Lesbian activist assaulted in Congo, house torn down, 21 LGBT young people made homeless. Householder was poisoned when she returned
Police and neighbors, wielding hammers and machetes, raided the house of a Congloese lesbian who was sheltering LGBT young people, Gay Star News has learned.
Once inside the property in Bukavu, in the east of the Democratic Republic of the Congo (DRC), they assaulted Léonie Bitorwa, 40, a lesbian activist who sheltered gay young people in her home.
Details of the raid in the early afternoon of 22 July have just emerged.
A crowd of approximately 20 neighbors and ‘polices de l’hygiène et l’assainissement’ – a branch of the DRC’s national police responsible for enforcing sanitation, building, and municipal codes – forced their way into Bitorwa’s house wielding machetes and hammers.
Moments before the attack took place, she heard the irate throng coming.
‘I thought I was going to die,’ she said.
According to Bitorwa, someone from the group proclaim at her door: ‘It is here that the dirty girl destroys the morality of our brothers and sisters by establishing a home for homosexuals in our neighborhood, we don’t want that in our neighborhood.’
Bitorwa said she called the head of her district (Nyalukemba), who told her that he would arrive within minutes but he only arrived two hours later, during which time individuals from the crowd climbed to the top of her house and began to remove roof tiles, while others forced the door open and broke the windows.
At this point, Bitorwa said she started to scream which attracted even more attention and caused the crowd’s menaces to intensify.
When she finally opened the door, they started verbally and physically attacking her and destroying her property.
As the crowd destroyed Bitorwa’s furniture, they threatened her saying ‘if you do not tell us the truth, we will kill you because we already know that you too are a lesbian and that you do things that are against nature and against Congolese culture.’

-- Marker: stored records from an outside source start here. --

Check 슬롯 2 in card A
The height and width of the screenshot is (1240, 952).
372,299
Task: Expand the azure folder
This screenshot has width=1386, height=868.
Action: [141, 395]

Damage to the house includes broken dishes, glasses, chairs, burned mattresses, and a gaping opening facing the rest of the city where a wall used to stand.
A few days prior to the attack, Bitorwa, one of the executive members of Rainbow Sunrise Mapambazuko, a Congolese organization that promotes the equal rights of LGBT people, had received a series of homophobic threats both on the phone and on the streets of her neighborhood.

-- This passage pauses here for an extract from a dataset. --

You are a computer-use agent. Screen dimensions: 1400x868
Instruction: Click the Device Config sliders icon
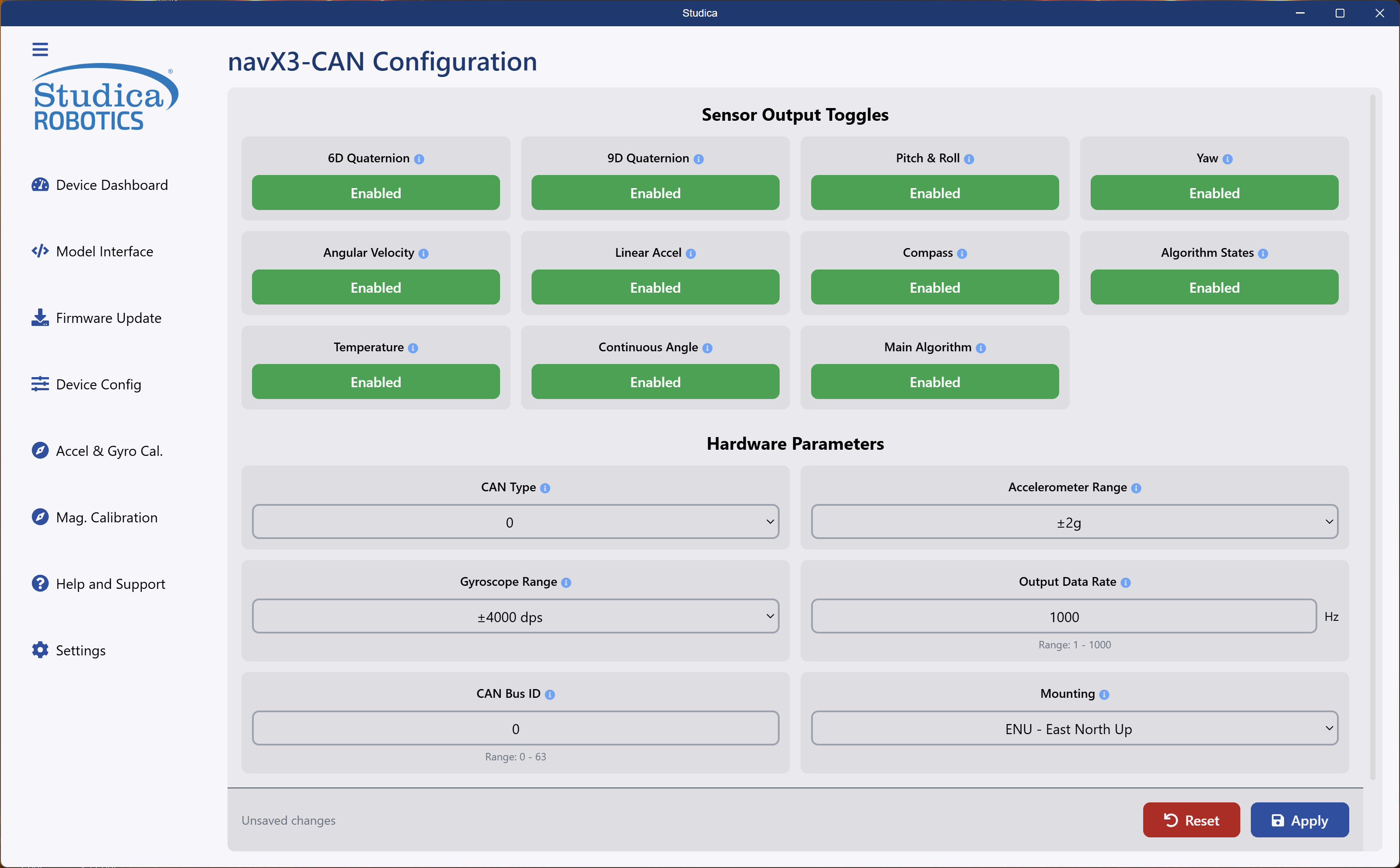(x=40, y=384)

Bitorwa’s residence provided temporary shelter to 21 gay, lesbian, and transgender young people who were rejected by their families, either while they were pending reconciliation or when the family mediation efforts of Rainbow Sunrise Mapambazuko did not succeed.
The former residents would otherwise have had to resort to prostituting themselves in brothels for livelihood, due to lack of sufficient means.

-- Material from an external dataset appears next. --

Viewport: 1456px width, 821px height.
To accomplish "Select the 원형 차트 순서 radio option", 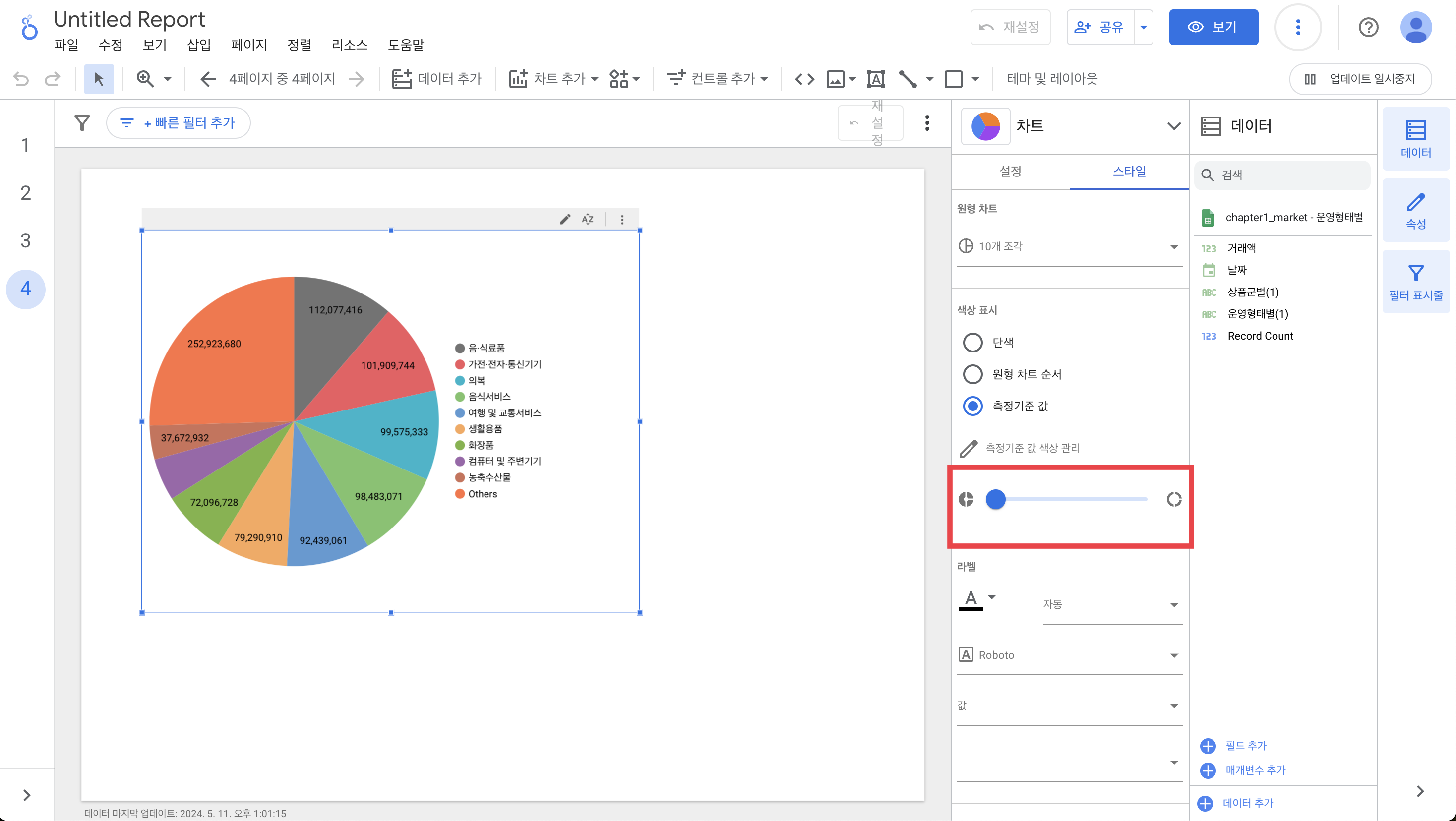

‘I don’t know where the kids went after the attack,’ said Bitorwa, visibly distraught, ‘I’ve tried to contact them, but most of them have dispersed.’
Two months after the attack, only one of house’s original residents, a withdrawn young lesbian, continues to sleep in what remains of the house – a lean-to with one half exposed to the outside.
Meanwhile, Bitorwa still lives in relative homelessness and convalescence. She has been staying with friends and says her attempt to return to her house following its destruction has resulted in more injury. Apparently, someone applied poison to her bedroom doorknob.
‘It’s crocodile poison,’ claimed Héritier Makiwa the traditional herbologist and neighbor who treated her. Bitorwa’s injuries include chest pains and a bloated stomach, but she has yet to seek medical treatment.
‘It only cost me $20 US [€15] to get treatment from him [Makiwa]. I would like to see a doctor, but it is much more expensive.’
Due to her lack of financial means, Bitorwa was unable to hire a lawyer and was thus prevented from filing complaints against the police agents and neighbors who assaulted her and destroyed her house.
Just two months earlier, in May 2013, her colleague Joseph Saidi, the president of Rainbow Sunrise was illegally imprisoned and raped with wooden sticks while police watched.
The Congolese penal code neither condemns or condones homosexuality.